Oklahoma: August 2008 Archives

BatesLine reader Jimmy Hamilton has noticed something strange in the list of Oklahoma lottery winners:

I normally don't care much about what goes on with the lottery, but found it interesting that a trust had claimed the most recent jackpot: Specifically, the Zorro Trust.

That name rang a bell, so I started to research it online. I quickly remembered why it was familiar. The Zorro Trust belongs to Jeffrey Epstein. I don't know how familiar you are with Jeffrey Epstein, but he is (was) a billionaire money manager who is close friends with many high-profile politicians (like Bill Clinton) and cultural elite, was a major investor and former employee of the troubled Bear Stearns hedge fund, and most recently was convicted of soliciting [details of immoral and illegal behavior snipped in the interests of decorum -- see the Wikipedia entry if you must know], for which he is currently serving 18 months in prison. There's much more, but that should give you an idea, if you weren't already aware.

My question is if the Zorro Trust that claimed the lottery prize is, in fact, the same Zorro Trust owned by Jeffrey Epstein. If so, I find it a strange coincidence that someone involved in the Zorro Trust, which allegedly doesn't have any clients that aren't billionaires, would end up with an Oklahoma Lottery Ticket, purchased at a convenience store in Altus, worth $85 million.

Is this the same Zorro or some other swashbuckling trust?

Following some links from Brandon Dutcher's blog, I came across the blog of the Absalom family. Alex and Hannah Absalom and their three boys moved from Sheffield, England, to the Oklahoma City area in 2007, where Alex joined the staff of Bridgeway Church.

*****

**EXERCISE TASKS**
**1.** According to the archive page, where was the $85 million lottery ticket bought?
**2.** Print the part of the archive page starting at "BatesLine reader Jimmy" and ending at "the Zorro Trust.".
The material after this point has no connection to the archive page.

**SUPPLIED DATA**
*****

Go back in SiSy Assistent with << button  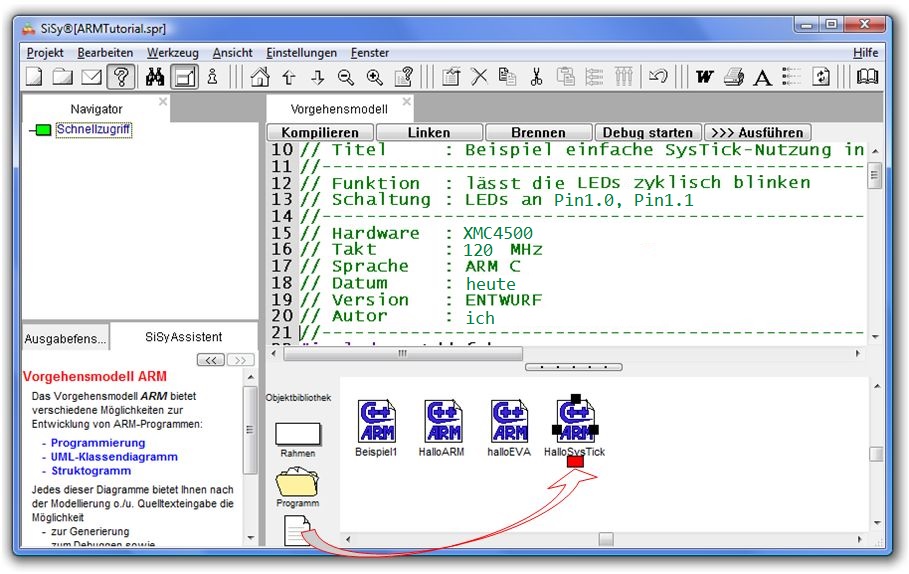tap(211, 360)
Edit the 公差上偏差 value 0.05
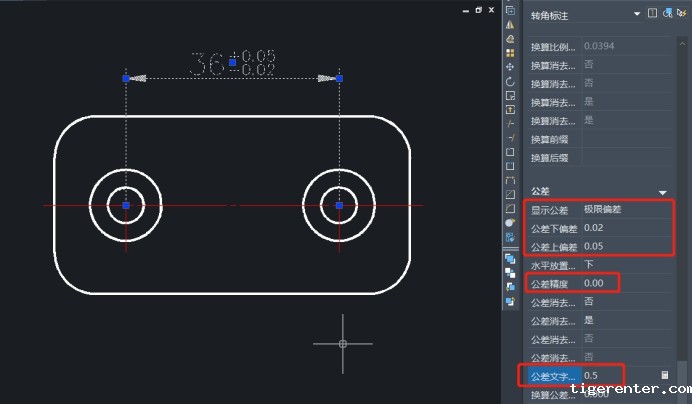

*****

**ANSWERS TO THE EXERCISES**
**1.** At a convenience store in Altus.

**2.**
BatesLine reader Jimmy Hamilton has noticed something strange in the list of Oklahoma lottery winners:

I normally don't care much about what goes on with the lottery, but found it interesting that a trust had claimed the most recent jackpot: Specifically, the Zorro Trust.